Problem details: Locate every line below that contains the word "arrow" and copy it.

::: Records :::

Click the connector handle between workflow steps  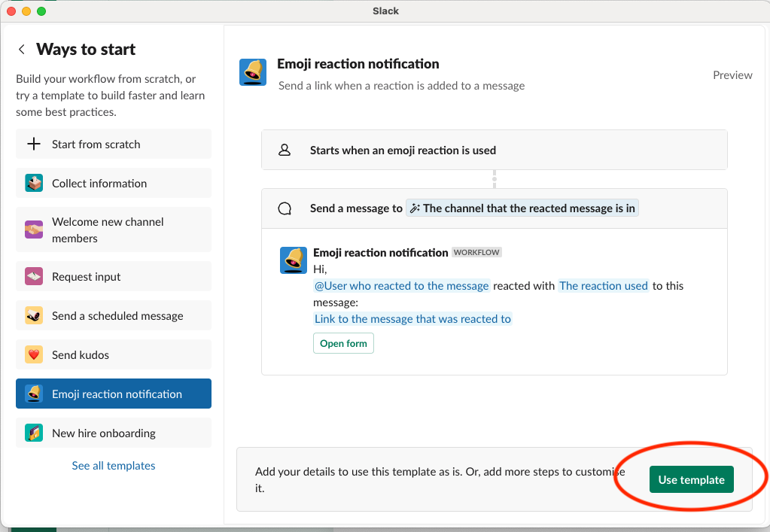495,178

:::
::: Records :::

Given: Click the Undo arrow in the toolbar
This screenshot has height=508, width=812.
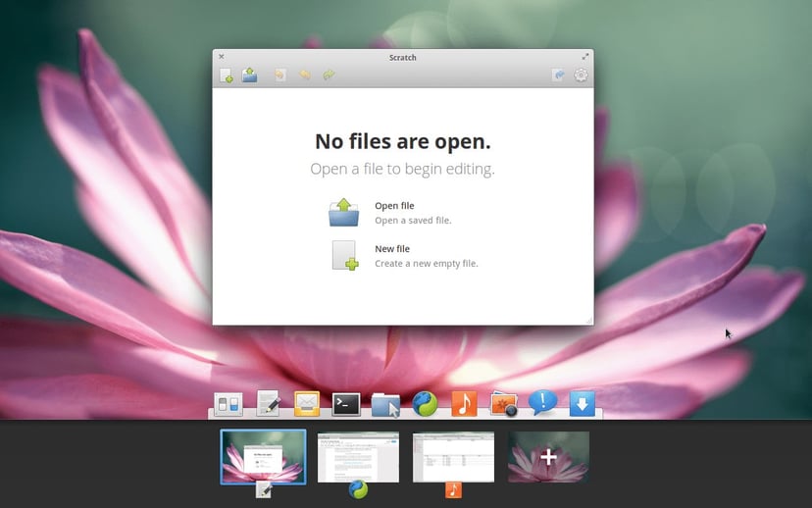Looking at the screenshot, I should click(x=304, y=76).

:::
::: Records :::

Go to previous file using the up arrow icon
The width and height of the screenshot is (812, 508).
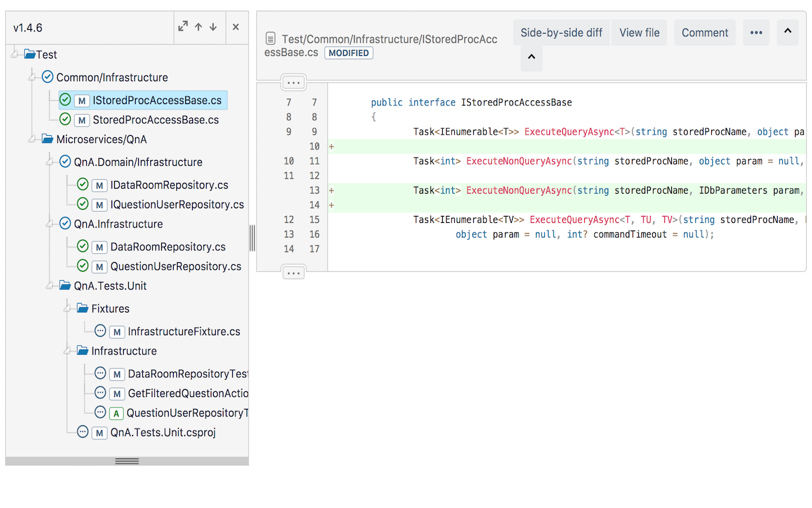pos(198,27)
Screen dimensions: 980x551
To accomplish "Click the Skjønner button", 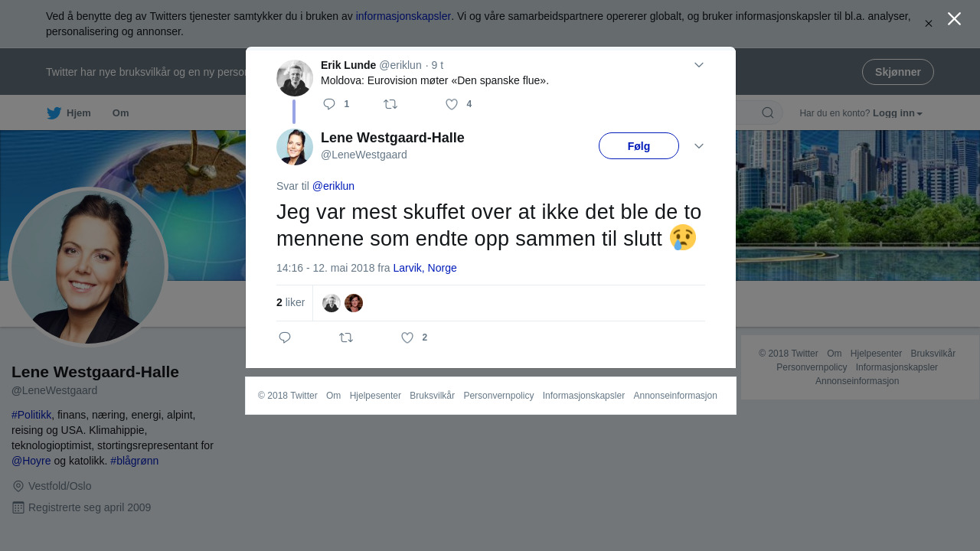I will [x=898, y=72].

:::

Written reply:
Given: Click the Undo arrow in the toolbar
Go to previous file using the up arrow icon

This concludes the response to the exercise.